Networking vendor Avaya is close to buying Radvision, adding video collaboration to its UC offerings, according to reports
Avaya could be on the verge of adding video collaboration to its unified communications (UC) line-up, with reports circulating that the networking company is on the verge of completing a long-rumoured acquisition of Radvision.
According to a report in the Israeli business publication Globes, Avaya is about to put the final touches to a deal to buy Radvision for $230 million (£147m) to $240 million (£153m), a move that would give Avaya video collaboration technology and put them in competition with the likes of Cisco Systems, Polycom and Logitech’s LifeSize Communications business.
The deal would also propel Avaya into a market that is seeing strong growth, with revenue in the video conferencing and telepresence space growing 20.5 percent in 2011 to $2.7 billion (£1.7bn), according to market research firm IDC. And that growth is accelerating, the analysts said, noting that between 2009 and 2010, revenue grew 16.6 percent.
“Growth has been spurred on by more well-defined video use cases among organisations across a range of vertical market segments, including health care, higher education, financial services, legal, law enforcement, manufacturing and retail,” Rich Costell, senior analyst for IDC’s Enterprise Communications Infrastructure unit, said in a statement on 28 February. “We also expect growth over the next several years to be bolstered by the impact of video integrated with vendors’ unified communications and collaboration portfolios, and increasing video usage among small workgroups, desktop users and mobile device users.”
Reports about a possible deal first arose in December. At the time, there was speculation that other vendors could jump into the bidding for Radvision, which makes video conferencing products for IP and 3G networks. Radvision has been struggling since one-time partner Cisco bought rival Tandberg for $3.3 billion (£2.1bn) in 2010. Tandberg gave Cisco much of what the partnership with Radvision had been supplying, including a greater presence in the midmarket telepresence space.
The Globes report said Radvision has been up for sale since the Cisco-Tandberg deal was announced.
Radvision’s fourth-quarter 2011 results illustrated the company’s struggles. During the three months in which rival Polycom saw revenues jump a record $407 million (£260m) – from $304 million (£194m) in the fourth quarter of 2010 – Radvision lost $4.4 million (£2.8) on revenues of $21.8 million (£13.9m), a drop from the $26.6 million (£17m) during the same period in 2010.
Revenues for Radvision’s Video Business Unit came in at $18.1 million (£11.6m) in the fourth quarter, compared with $22.6 million (£14.4) in 2010’s fourth quarter.

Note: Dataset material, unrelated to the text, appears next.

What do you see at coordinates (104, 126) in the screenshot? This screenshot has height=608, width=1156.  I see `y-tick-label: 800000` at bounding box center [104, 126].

According to IDC, Cisco continues to lead the video conferencing and telepresence market, with a 54.3 percent share in the fourth quarter of 2011. The networking giant, which saw 35 percent revenue growth from 2010 to 2011, held 50.2 percent of the market in the fourth quarter of 2010.
Polycom saw revenue in 2011 grow 20.8 percent from 2010 to 2011.
“There is little doubt about the success video conferencing and telepresence have had over the past few years, fuelled by strong revenue and shipment growth rates and the increasing popularity of video among enterprises,” Petr Jirovsky, senior research analyst for IDC’s Worldwide Networking Trackers Research, said in a statement. “The enterprise videoconferencing and telepresence market will continue to be one of the fastest-growing networking markets for the foreseeable future.”